▶ _Problem to work on_
Return all of the following entries as written, but without the images.

▶ _Records to use_
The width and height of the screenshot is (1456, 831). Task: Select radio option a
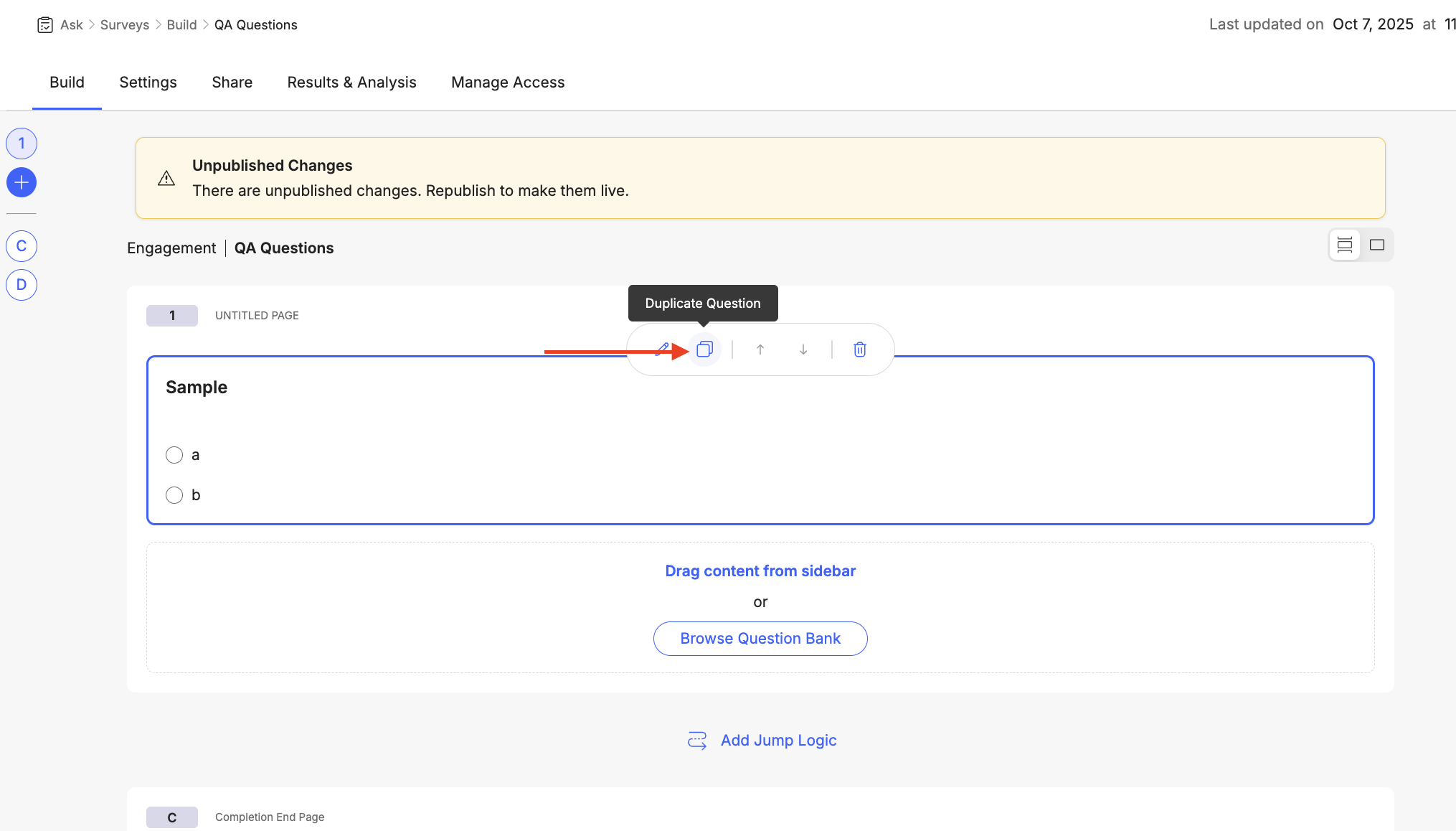[x=174, y=455]
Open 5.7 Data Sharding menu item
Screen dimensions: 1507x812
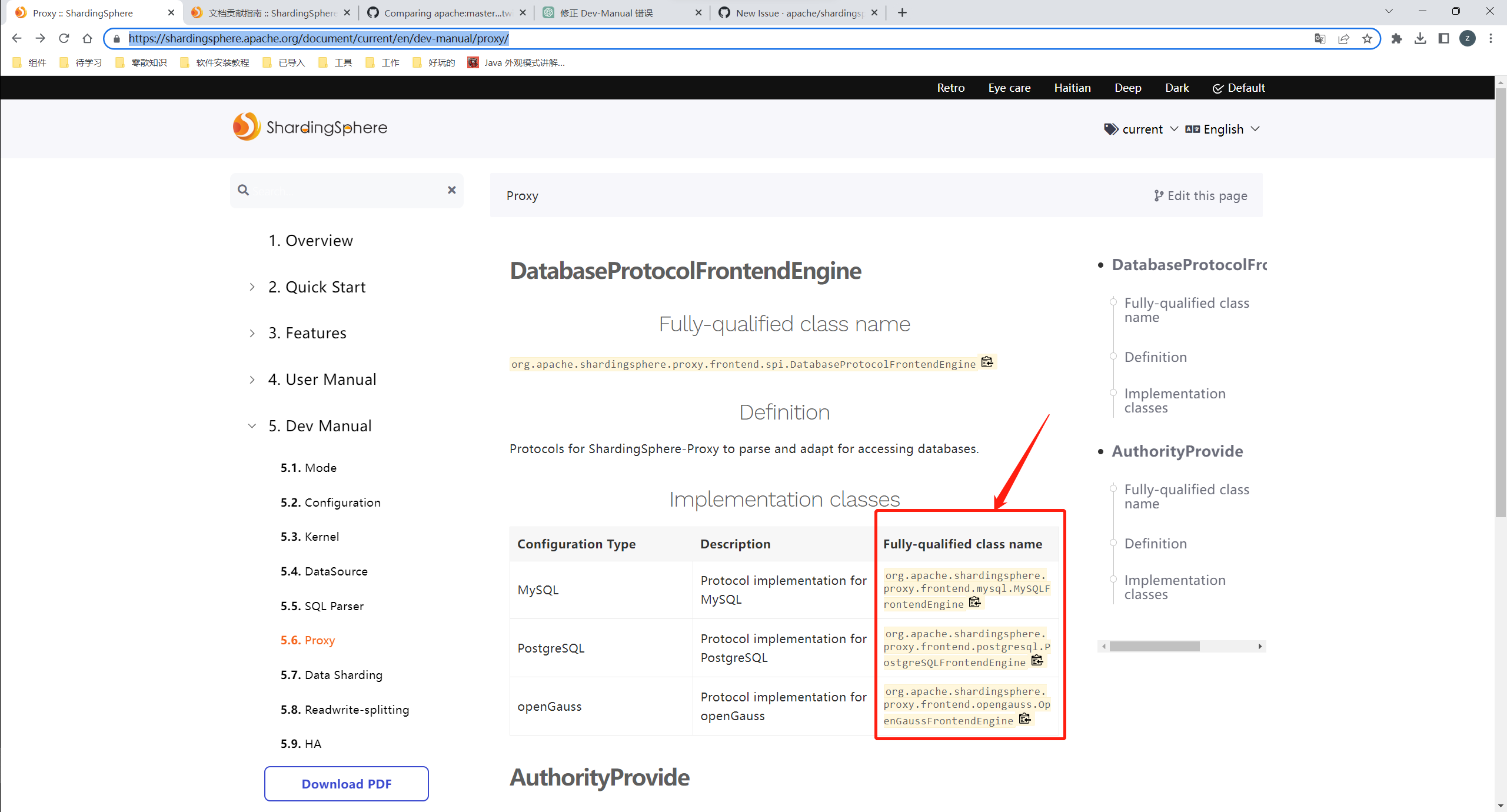coord(331,675)
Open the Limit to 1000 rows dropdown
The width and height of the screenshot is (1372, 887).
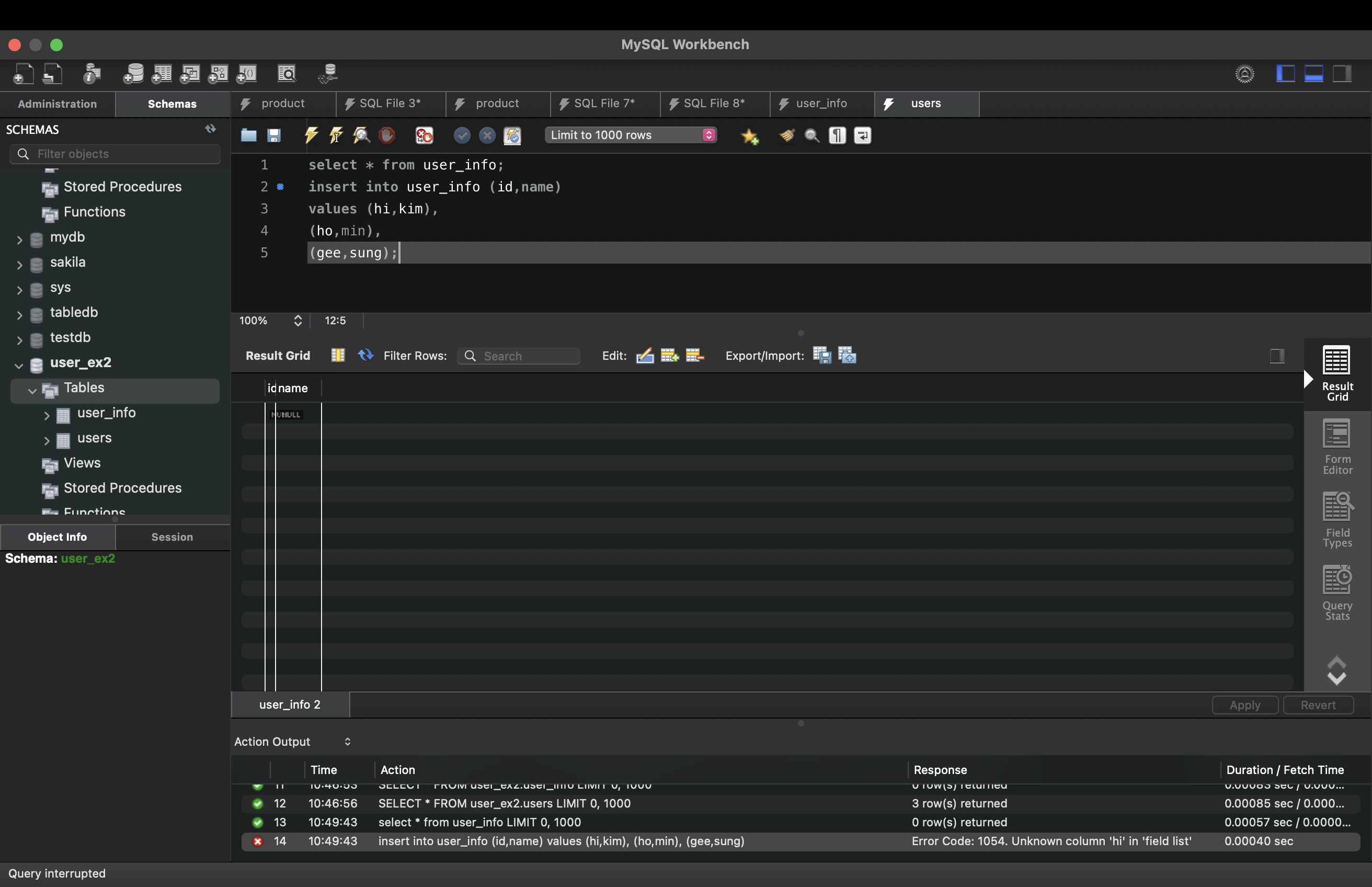631,135
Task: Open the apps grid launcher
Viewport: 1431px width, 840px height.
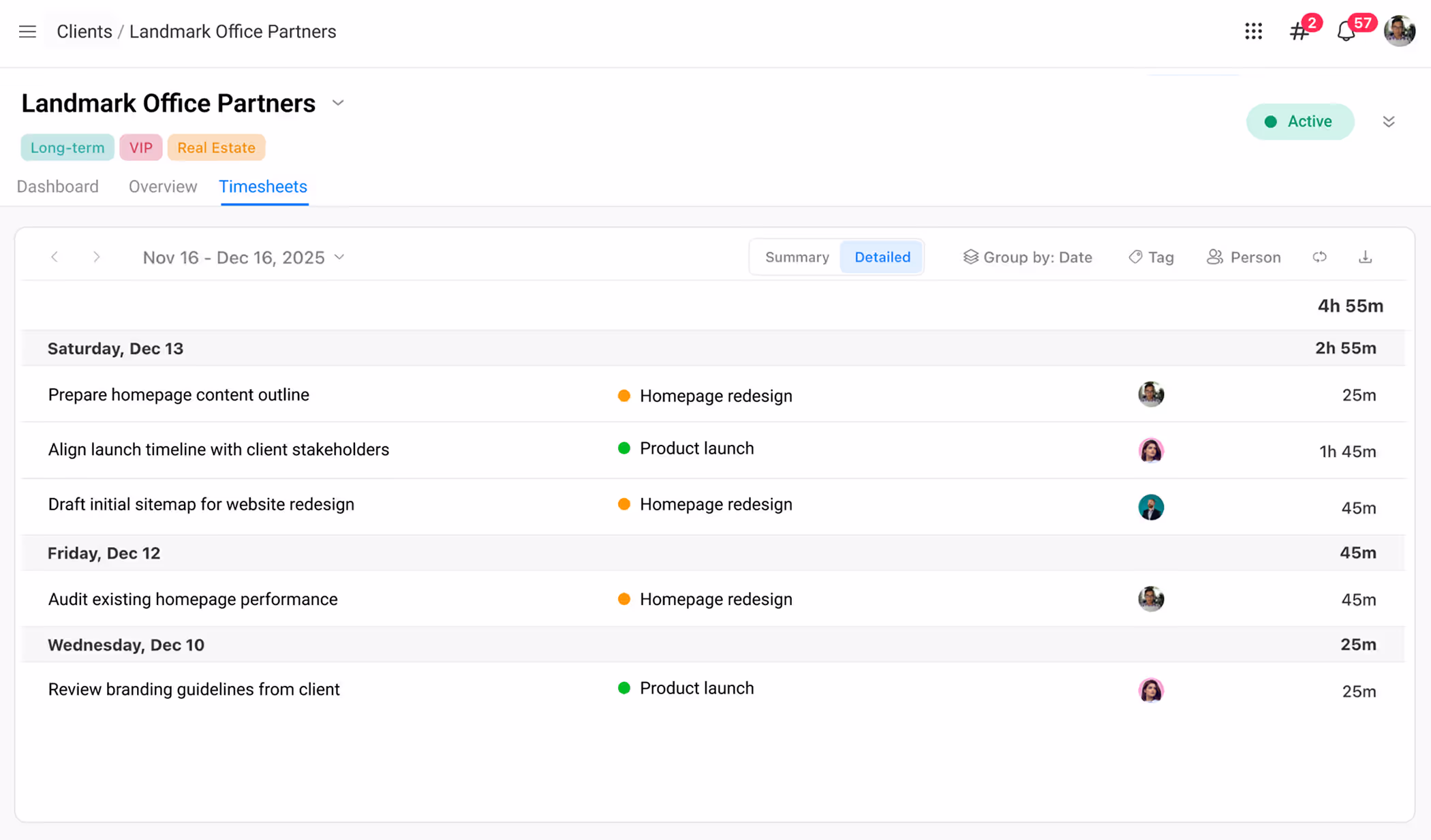Action: coord(1254,31)
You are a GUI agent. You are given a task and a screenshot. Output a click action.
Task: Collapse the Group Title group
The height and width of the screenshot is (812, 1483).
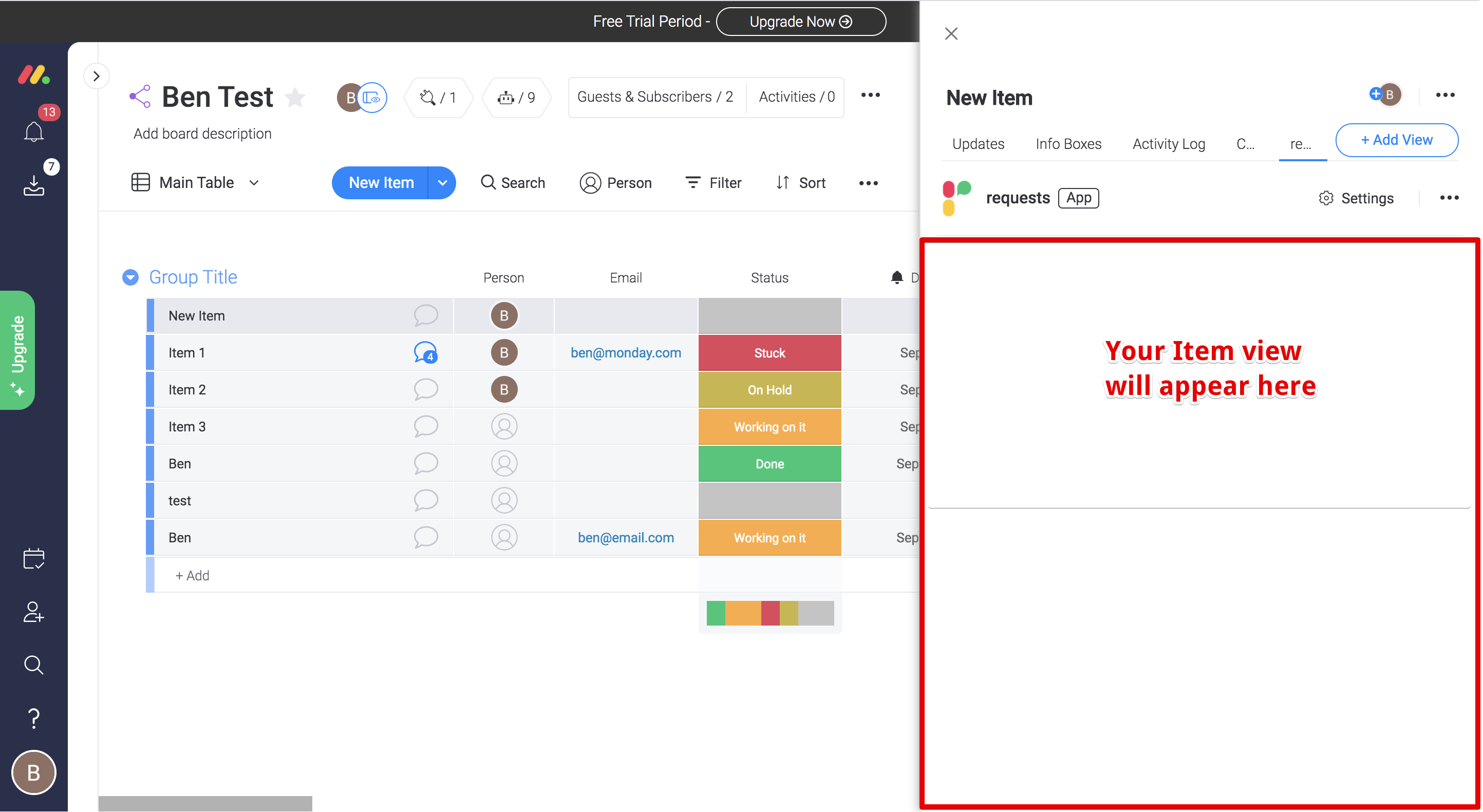(130, 277)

▶ _Written solution_
The width and height of the screenshot is (1456, 831). Task: Select radio option a
[x=174, y=455]
Open 5.7 Data Sharding menu item
Screen dimensions: 1507x812
coord(331,675)
Open the Limit to 1000 rows dropdown
The width and height of the screenshot is (1372, 887).
631,135
Task: Open the apps grid launcher
Viewport: 1431px width, 840px height.
Action: coord(1254,31)
You are a GUI agent. You are given a task and a screenshot. Output a click action.
Task: Collapse the Group Title group
The height and width of the screenshot is (812, 1483).
(130, 277)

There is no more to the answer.